There are 10299 observations, as every subject perform every activity between 36 and 95 times. See next the table of activities versus subjects:
> table(df$activity, df$subject)
1 2 3 4 5 6 7 8 9 10 11 12 13 14 15 16 17 18 19 20 21 22 23 24 25 26 27 28 29 30
walking 95 59 58 60 56 57 57 48 52 53 59 50 57 59 54 51 61 56 52 51 52 46 59 58 74 59 57 54 53 65
walking_upstairs 53 48 59 52 47 51 51 41 49 47 54 52 55 54 48 51 48 58 40 51 47 42 51 59 65 55 51 51 49 65
walking_downstairs 49 47 49 45 47 48 47 38 42 38 46 46 47 45 42 47 46 55 39 45 45 36 54 55 58 50 44 46 48 62
sitting 47 46 52 50 44 55 48 46 50 54 53 51 49 54 59 69 64 57 73 66 85 62 68 68 65 78 70 72 60 62
standing 53 54 61 56 56 57 53 54 45 44 47 61 57 60 53 78 78 73 73 73 89 63 68 69 74 74 80 79 65 59
laying 50 48 62 54 52 57 52 54 50 58 57 60 62 51 72 70 71 65 83 68 90 72 72 72 73 76 74 80 69 70
> sum(table(df$activity, df$subject))
[1] 10299
The initial datasets has 561 variables coming from the smartphone inertial sensors, but only variables about the mean and the standard deviation are kept: 79 variables. Check the codebook in this repository.
This script:
- Merges the training and the test sets.
- Extracts measurements on the mean and standard deviation.
- Uses descriptive activity names to name the activities in the data set
- Labels the data set with descriptive variable names.
- From the data set in step 4, creates a second, independent tidy data set with the average of each variable for each activity and each subject.

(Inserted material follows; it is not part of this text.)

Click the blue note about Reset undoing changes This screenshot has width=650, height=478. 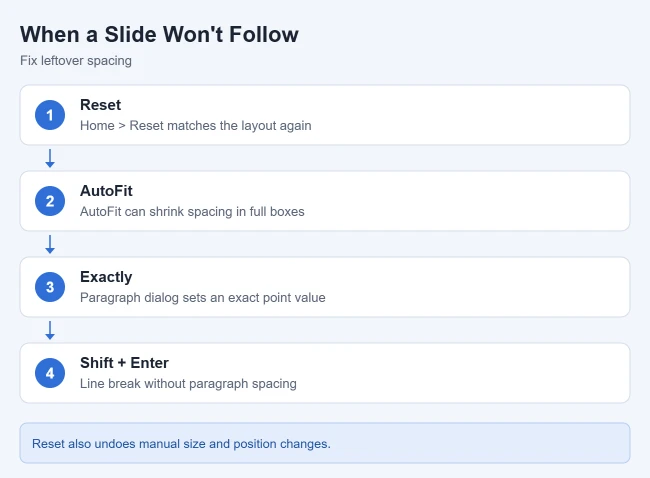tap(325, 443)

Some considerations: run_analysis.R should be in the same directory (working directory) where are the raw data files:
UCI HAR Dataset\activity_labels.txt
\features.txt
\test\subjtect_test.txt
\X_test.txt
\y_test.txt
\train\subject_train.txt
\X_train.txt
\y_train.txt
Please, unzip the data and copy: actitivity_labels.txt, features.txt, subject_test.txt, X_test.txt, y_test.txt, subject_train.txt, X_train.txt
and y_train.txt
to the working directory.
This script uses plyr and reshape2 R packages, please install if are not already available.
Read the script result file ("tidydf_wide.txt") with:
tidydf.wide <- read.table("tidydf_wide.txt", header=TRUE)
- Davide Anguita, Alessandro Ghio, Luca Oneto, Xavier Parra and Jorge L. Reyes-Ortiz. A Public Domain Dataset for Human Activity Recognition Using Smartphones. 21th European Symposium on Artificial Neural Networks, Computational Intelligence and Machine Learning, ESANN 2013. Bruges, Belgium 24-26 April 2013.